Per apprendere l’arte dell’ascolto con il consultorio «Familiaris Consortio»

Martedì 24 gennaio, a Villa Adriana, presso la parrocchia di San Silvestro Papa si è tenuto il secondo appuntamento del percorso “L’arte dell’ascolto”. Fiorenzo Orati, a nome del Consultorio diocesano Familiaris Consortio, ha aperto l’incontro riferendosi a Gesù maestro dell’ascolto e agli Atti degli Apostoli, tracciando il parallelo con “fatica”, “sofferenza” e “autonomia”, tre punti/valori introdotti dalla dott.ssa Bianca Crocamo nell’incontro dello scorso 17 gennaio.

La professoressa ha ripreso il percorso partendo dalle “emozioni”. Esse evolvono rapidamente, a differenza dei sentimenti che hanno un tempo di vita stabile, vedi la “soddisfazione”: che consegue una fatica (non sforzo) a cui dovrebbero essere educati i bambini. La fatica è un antidoto a tanti vizi come l’invidia: se racconto a qualcuno l’elenco dei miei traguardi senza motivo, soltanto per riempire la mia autostima, attivo nell’altro l’invidia, in quanto proietto solo l’immagine di me che voglio mostrare; se invece comunico la fatica fatta per raggiungerli, l’invidia non si attiva. Essa segnala una mancanza che l’altro sta vivendo. Se utilizzata come input positivo, in un ascolto attivo, ci pone in relazione con l’altro.

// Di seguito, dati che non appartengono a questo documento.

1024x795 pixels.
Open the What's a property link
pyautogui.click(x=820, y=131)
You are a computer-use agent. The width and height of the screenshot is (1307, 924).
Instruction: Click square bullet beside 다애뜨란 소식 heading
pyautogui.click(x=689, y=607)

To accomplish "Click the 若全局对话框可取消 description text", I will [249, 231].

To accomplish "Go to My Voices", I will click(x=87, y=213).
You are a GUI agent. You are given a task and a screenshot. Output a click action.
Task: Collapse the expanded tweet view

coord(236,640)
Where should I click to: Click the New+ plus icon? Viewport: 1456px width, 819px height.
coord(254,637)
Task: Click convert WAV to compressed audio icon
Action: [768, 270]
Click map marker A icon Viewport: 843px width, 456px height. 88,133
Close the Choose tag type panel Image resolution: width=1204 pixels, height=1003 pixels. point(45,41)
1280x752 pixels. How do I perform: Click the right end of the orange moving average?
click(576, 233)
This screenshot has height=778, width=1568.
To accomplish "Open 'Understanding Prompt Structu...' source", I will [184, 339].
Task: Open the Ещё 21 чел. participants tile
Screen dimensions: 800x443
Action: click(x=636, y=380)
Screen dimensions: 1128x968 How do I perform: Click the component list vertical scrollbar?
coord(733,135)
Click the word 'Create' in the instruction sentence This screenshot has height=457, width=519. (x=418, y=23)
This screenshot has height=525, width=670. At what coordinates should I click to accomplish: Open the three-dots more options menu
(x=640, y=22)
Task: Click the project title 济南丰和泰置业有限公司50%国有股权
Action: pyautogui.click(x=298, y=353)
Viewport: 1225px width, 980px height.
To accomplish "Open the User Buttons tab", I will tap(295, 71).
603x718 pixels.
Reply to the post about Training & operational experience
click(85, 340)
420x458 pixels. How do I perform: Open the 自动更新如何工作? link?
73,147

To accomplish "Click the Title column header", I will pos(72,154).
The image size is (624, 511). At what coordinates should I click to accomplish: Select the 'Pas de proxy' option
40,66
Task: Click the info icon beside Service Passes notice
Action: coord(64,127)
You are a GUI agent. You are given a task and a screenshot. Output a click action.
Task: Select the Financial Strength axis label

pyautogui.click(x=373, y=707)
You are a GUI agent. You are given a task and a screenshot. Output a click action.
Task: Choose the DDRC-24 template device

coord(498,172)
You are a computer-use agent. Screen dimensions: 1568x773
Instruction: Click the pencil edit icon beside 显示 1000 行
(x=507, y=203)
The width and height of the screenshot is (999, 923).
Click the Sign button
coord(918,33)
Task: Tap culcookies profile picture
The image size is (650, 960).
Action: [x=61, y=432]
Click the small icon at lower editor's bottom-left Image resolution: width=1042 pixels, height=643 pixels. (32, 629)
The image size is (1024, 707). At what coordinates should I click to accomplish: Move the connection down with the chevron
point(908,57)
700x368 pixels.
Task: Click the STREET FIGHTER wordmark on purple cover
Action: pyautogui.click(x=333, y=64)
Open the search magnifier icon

Infatti l’emo-zione (muovere all’azione) non è nè buona nè cattiva, dipende se utilizzata con finalità costruttive o distruttive. La dottoressa ribadisce come i nostri ragazzi non sanno stare al mondo, anche perché non sono educati alla fatica, come strumento di vita. Oggi in famiglia non hanno nemmeno molte possibilità di vedere la fatica dei genitori, così spesso fuori casa. Idem per le competenze esistenziali di base che quindi non apprendono. Anche i presenti hanno riscontrato una certa difficoltà nella ricerca di una definizione positiva e funzionale della fatica. Scegliendo poi «la fatica è normale». Secondo la Crocamo, ciò deriva dal preconcetto culturale che la parola “fatica” ci insinua, motivo per cui educhiamo a non faticare come a “non soffrire”. Ma come accettare la sofferenza? Bisogna “darle un nome” abitarla senza conflitto, riconoscendola semplicemente come una realtà attuale, senza rassegnazione; avviando così un processo di sana elaborazione, che la rende risorsa di vita. Se ciò non avviene, il nostro cuore non sarà mai in pace ed entrerà in un circolo vizioso di rimuginazione.